Ты ни капельки не нервничаешь из-за того, что тебе придется выступать перед всей школой, а вот твой папа волнуется. Накануне выступления он укладывает тебя в кровать и тихо предостерегает. «Ты отлично занимаешься и много тренируешься дома, – говорит он, – но твоя скрипка по-прежнему часто скрежещет и визжит, а дети, знаешь ли, могут быть злыми и засмеять тебя. Дети могут быть жестокими». – «Да знаю я, – отвечаешь ты. – Никто не будет смеяться», – успокаиваешь ты папу.
И вот ты стоишь перед сотнями ребят и исполняешь «Сияй, сияй, маленькая звездочка». Очень медленно выводишь каждую ноту, потому что пока умеешь только так – вымучивая сначала одну, потом другую. Скрипка скрежещет. Взвизгивает. Ты играешь ужасно.

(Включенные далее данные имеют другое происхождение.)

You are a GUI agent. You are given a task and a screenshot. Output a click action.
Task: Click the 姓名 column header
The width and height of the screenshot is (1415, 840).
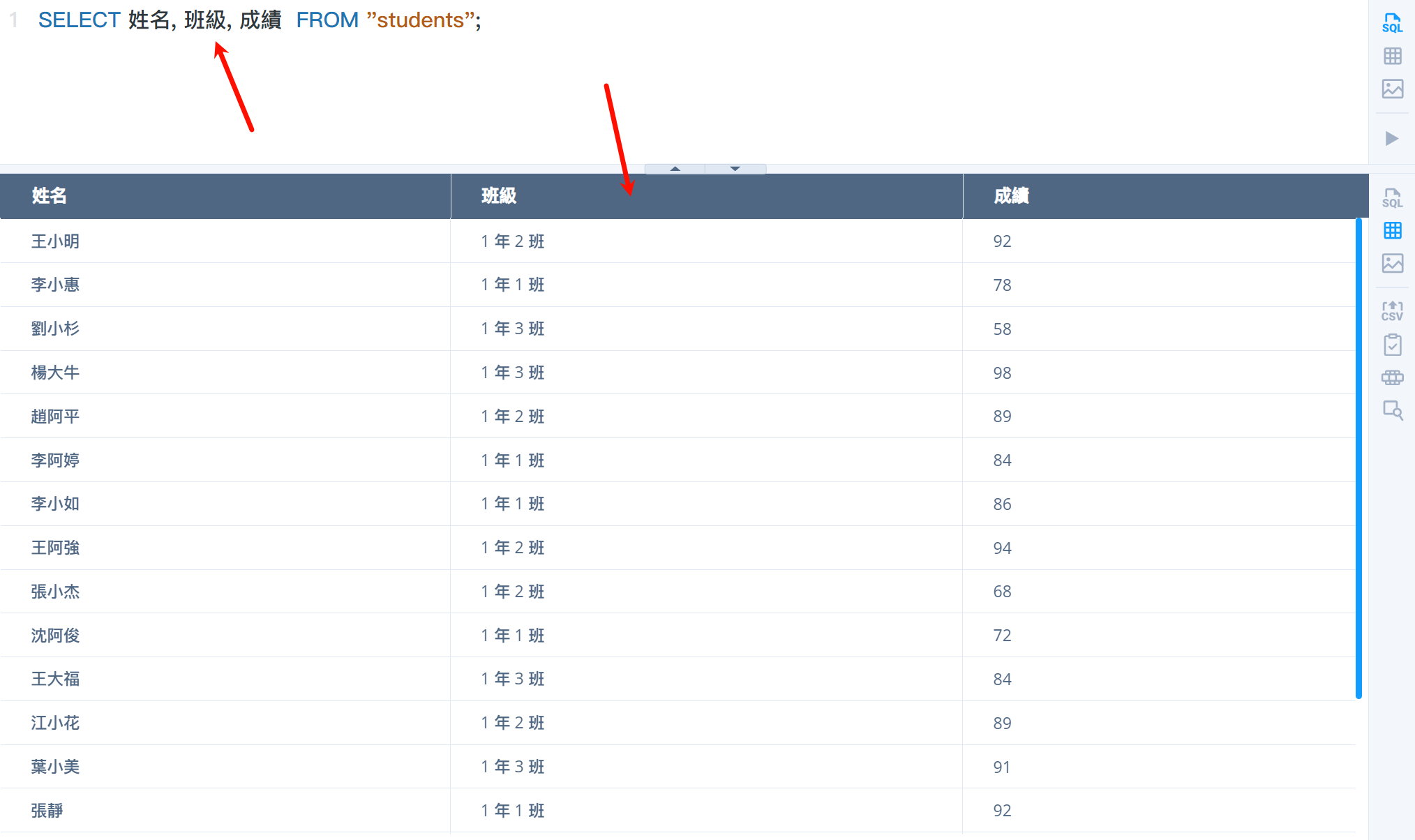point(49,196)
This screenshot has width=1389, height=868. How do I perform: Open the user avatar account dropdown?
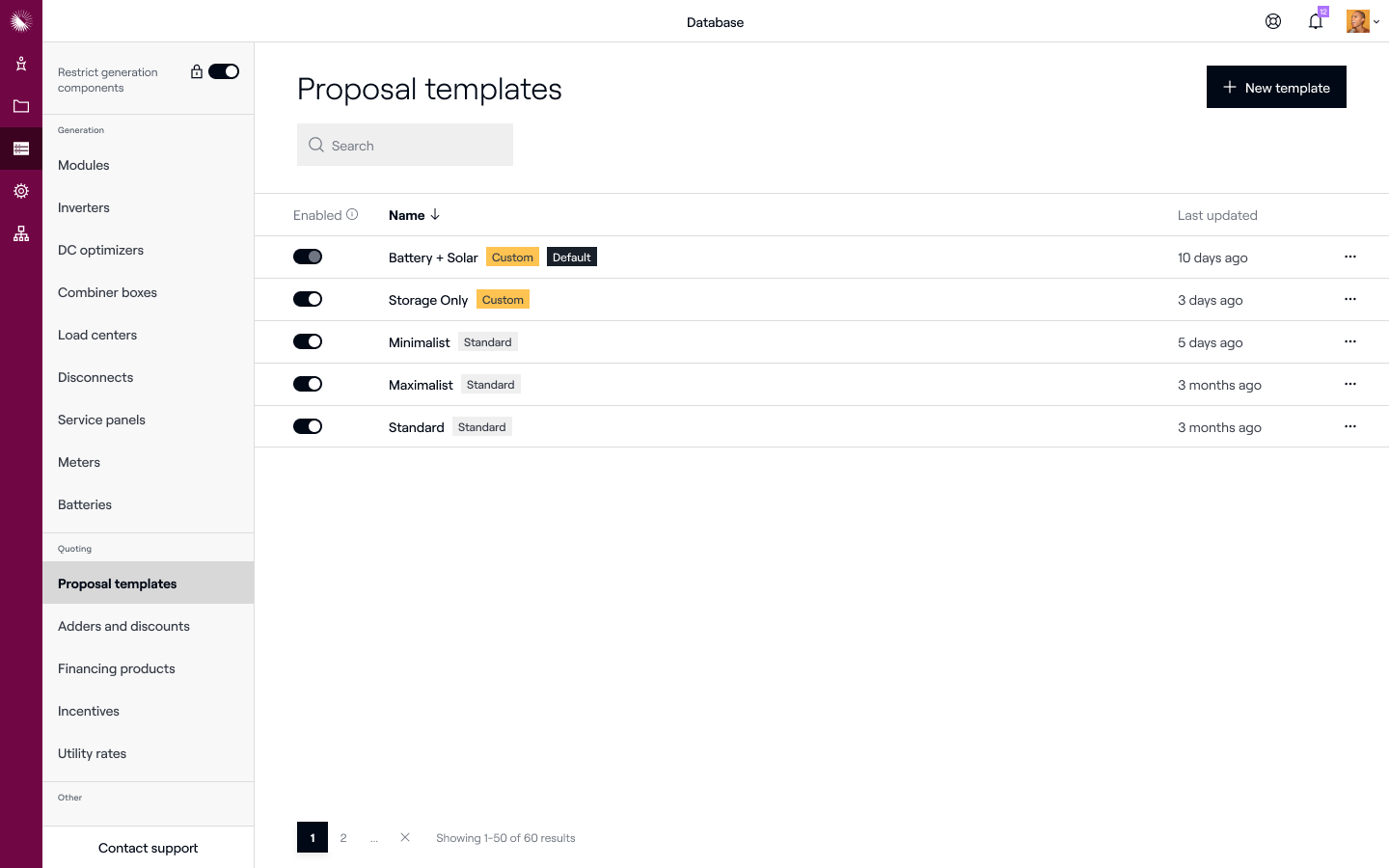point(1362,21)
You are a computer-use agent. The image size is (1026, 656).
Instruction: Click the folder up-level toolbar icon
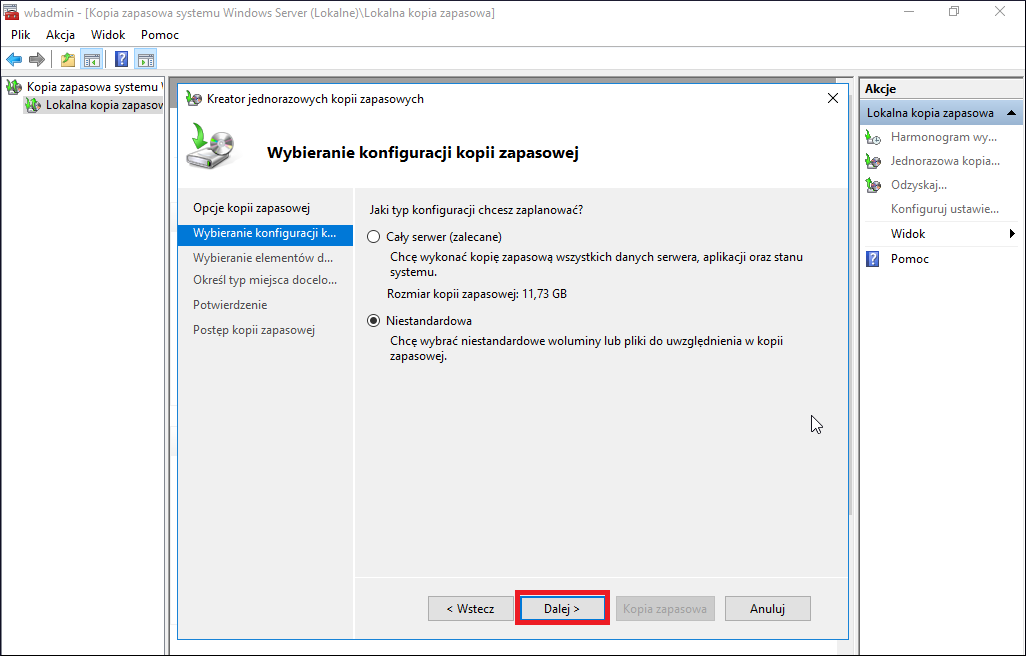pyautogui.click(x=67, y=60)
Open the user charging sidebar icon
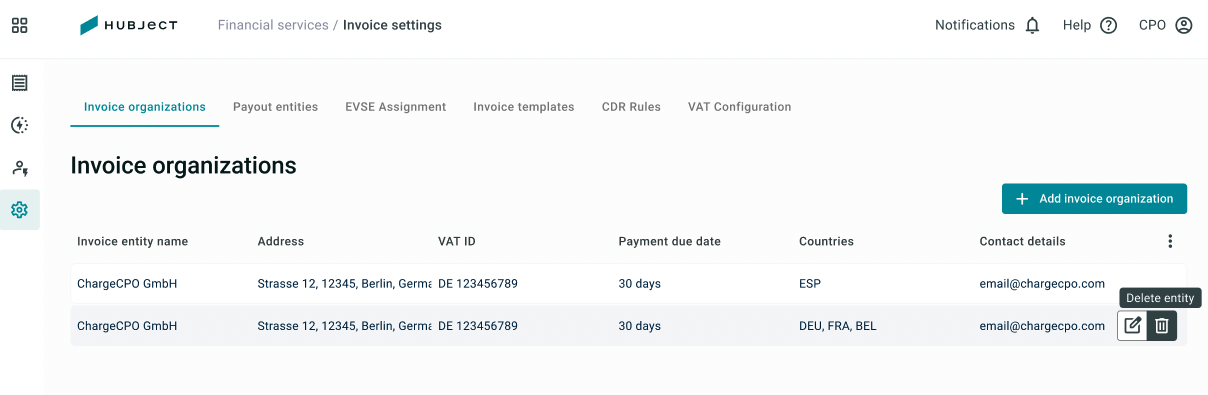Screen dimensions: 1208x395 pos(20,168)
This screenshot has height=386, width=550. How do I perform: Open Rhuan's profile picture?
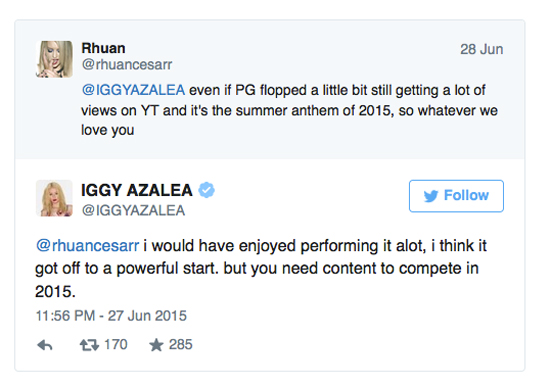(x=54, y=59)
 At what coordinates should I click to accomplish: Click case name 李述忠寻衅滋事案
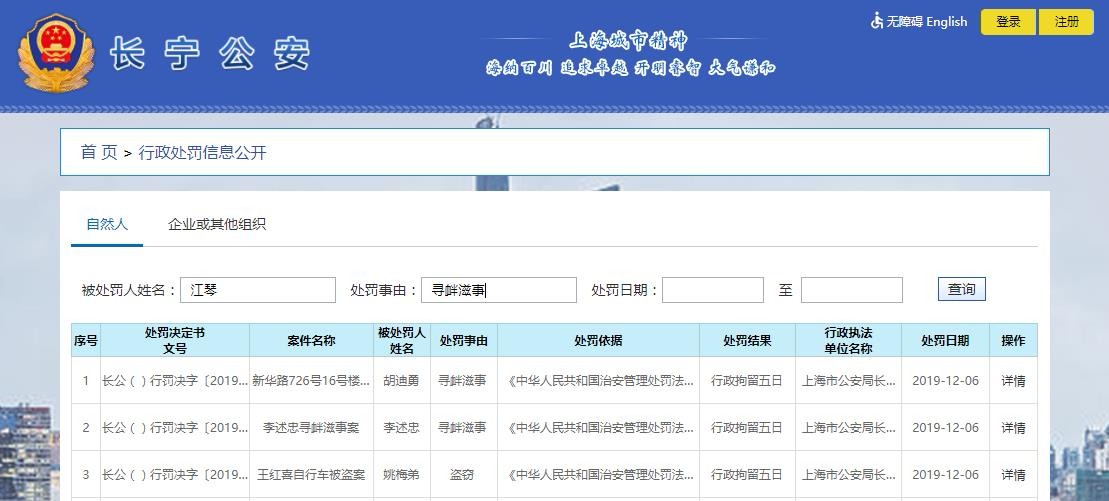(x=310, y=428)
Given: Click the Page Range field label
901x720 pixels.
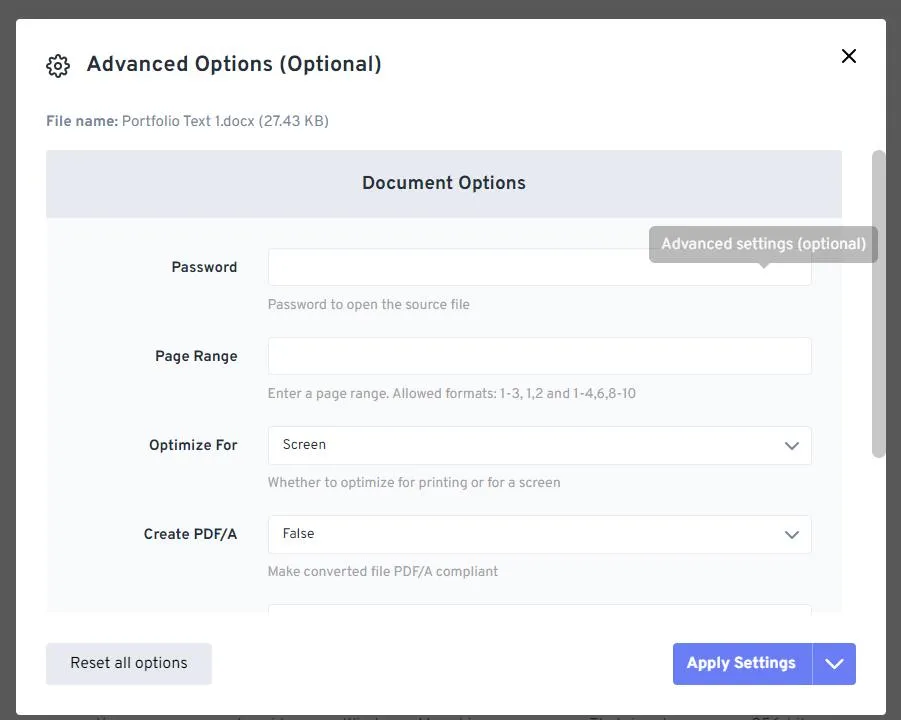Looking at the screenshot, I should pyautogui.click(x=196, y=356).
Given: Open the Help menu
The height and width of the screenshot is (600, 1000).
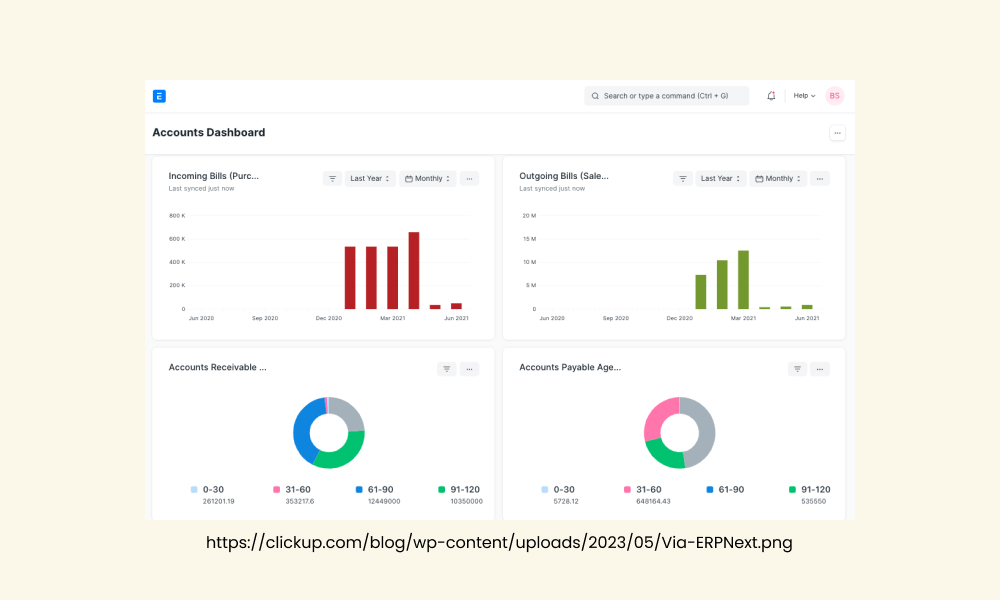Looking at the screenshot, I should [804, 96].
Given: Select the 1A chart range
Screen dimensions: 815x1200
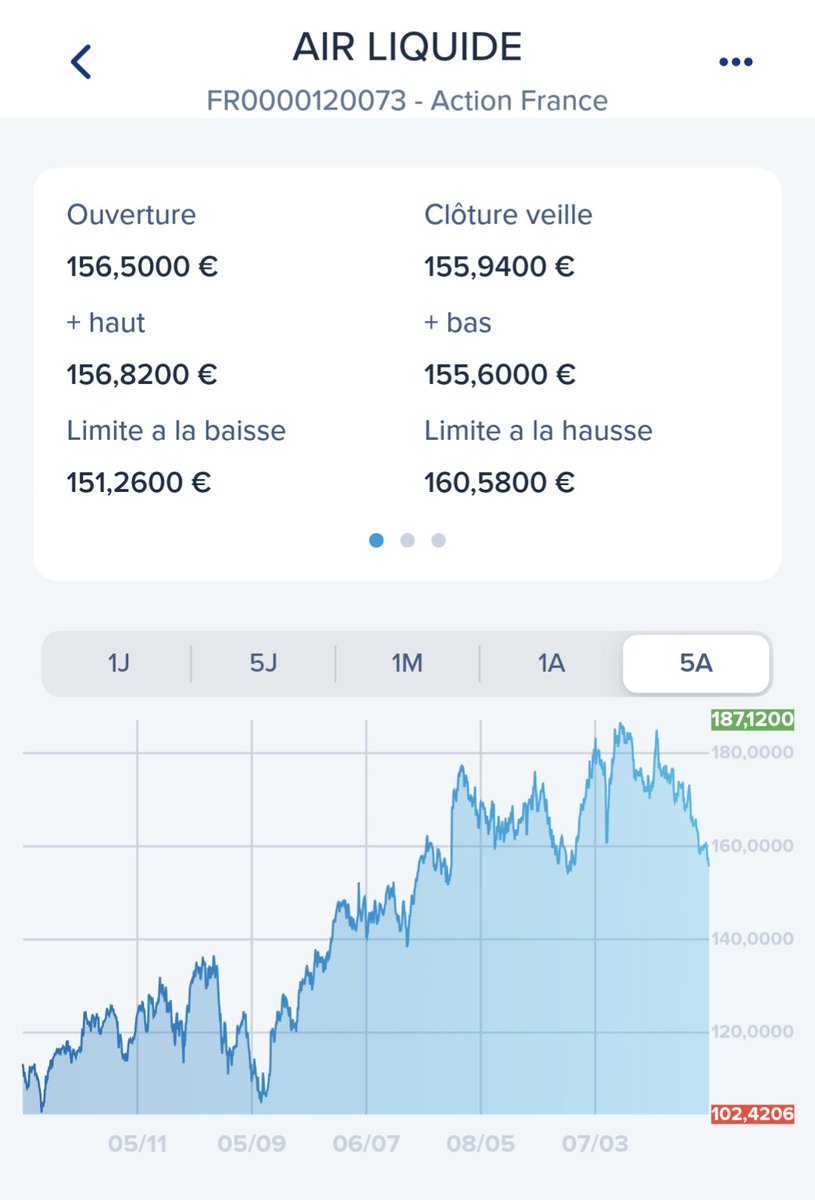Looking at the screenshot, I should point(551,663).
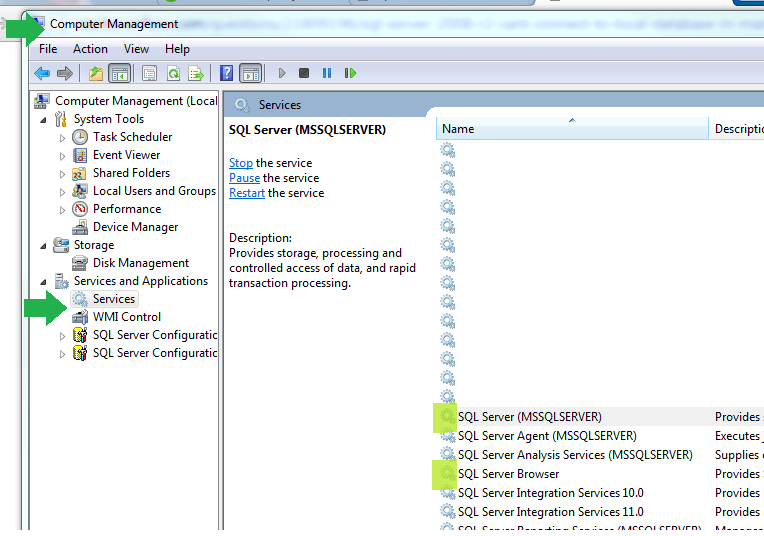764x536 pixels.
Task: Open the View menu
Action: (136, 49)
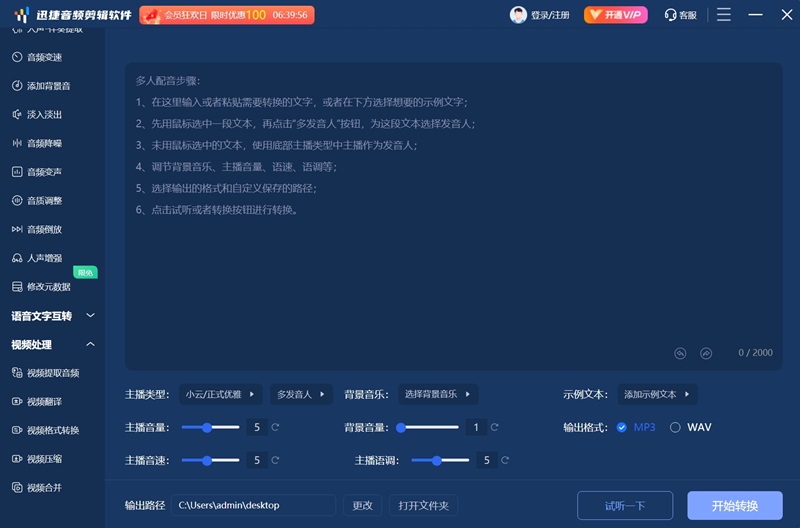The width and height of the screenshot is (800, 528).
Task: Choose 音频降噪 noise reduction tool
Action: [x=44, y=143]
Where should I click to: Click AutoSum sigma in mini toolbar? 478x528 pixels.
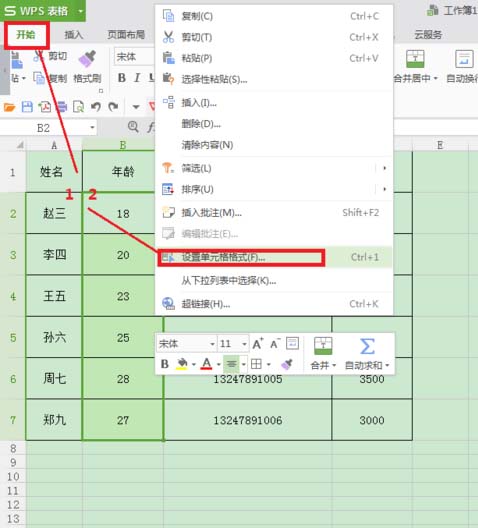tap(367, 346)
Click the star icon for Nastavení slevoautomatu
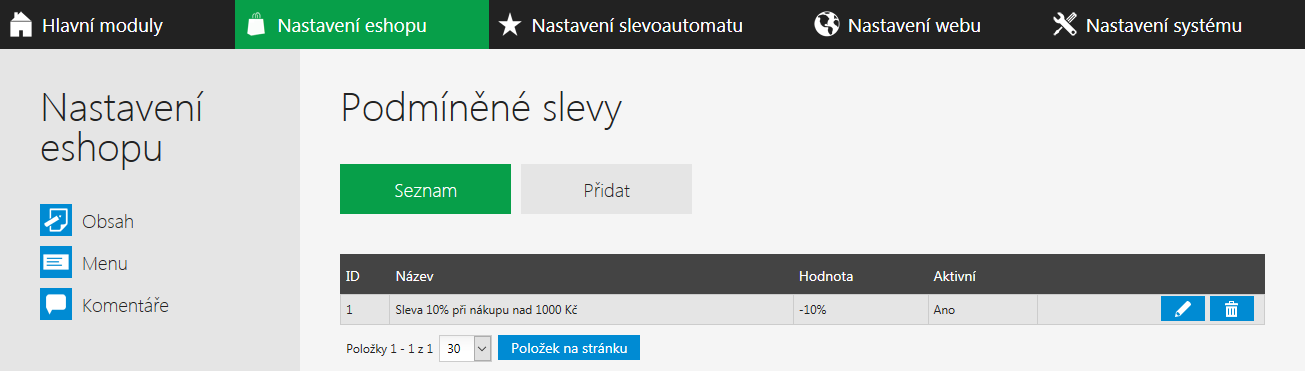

Но, как ты и предполагала, никто не смеется. Напротив, в столовой воцаряется мертвая тишина, настолько необычная для большого скопления детей, что даже годы спустя ты будешь вспоминать ее глубину и мощь. Ты выпиливаешь последнюю ноту, и сотни маленьких ладошек начинают хлопать, наполняя помещение гулом аплодисментов. Ты торжествующе кланяешься: ты ничуть не удивлена. Ты не сомневалась в том, что тебя примут на ура, ведь восьмилетняя ты – девочка, которая еще не научилась сомневаться в себе и чувствовать себя виноватой за позерство, девочка, которая пока не знает, что такое «жизнь в теле», – уверена: умение играть «Сияй, сияй, маленькая звездочка» говорит само за себя. По твоему мнению, это прекрасно, и, само собой, другие дети тоже считают, что это прекрасно. Но позже ты слышишь, как ребята говорят о тебе плохое, причем нечто совершенно немыслимое. После конкурса в женском туалете две незнакомые девочки постарше обсуждают тебя.
– Думаешь, она в самом деле играла на скрипке? – спрашивает одна.
– Быть такого не может, – отвечает другая. – Это был магнитофон.
– Точно, магнитофон, – кивает первая.
Этот разговор потрясает тебя и злит. Ты решаешь немедля восстановить справедливость, и тебе даже не приходит в голову, что услышала в некотором роде комплимент: девчонки сочли твое неумелое пиликанье слишком хорошим, чтобы быть правдой. Папа предупреждал: дети будут смеяться, но ты никогда не предполагала, что они посчитают твою игру ненастоящей – настолько она показалась им талантливой! Оказывается, так думают многие. Они подходят к тебе на площадке, в очереди за обедом, в школьном автобусе и спрашивают:
– А ты в самом деле играла на скрипке?
Да, отвечаешь ты. Конечно да! Никакой это был не магнитофон! Да, я могу доказать! Да, да, я играла в самом деле, это все было правдой. Я играла по-настоящему. Да, это действительно была я.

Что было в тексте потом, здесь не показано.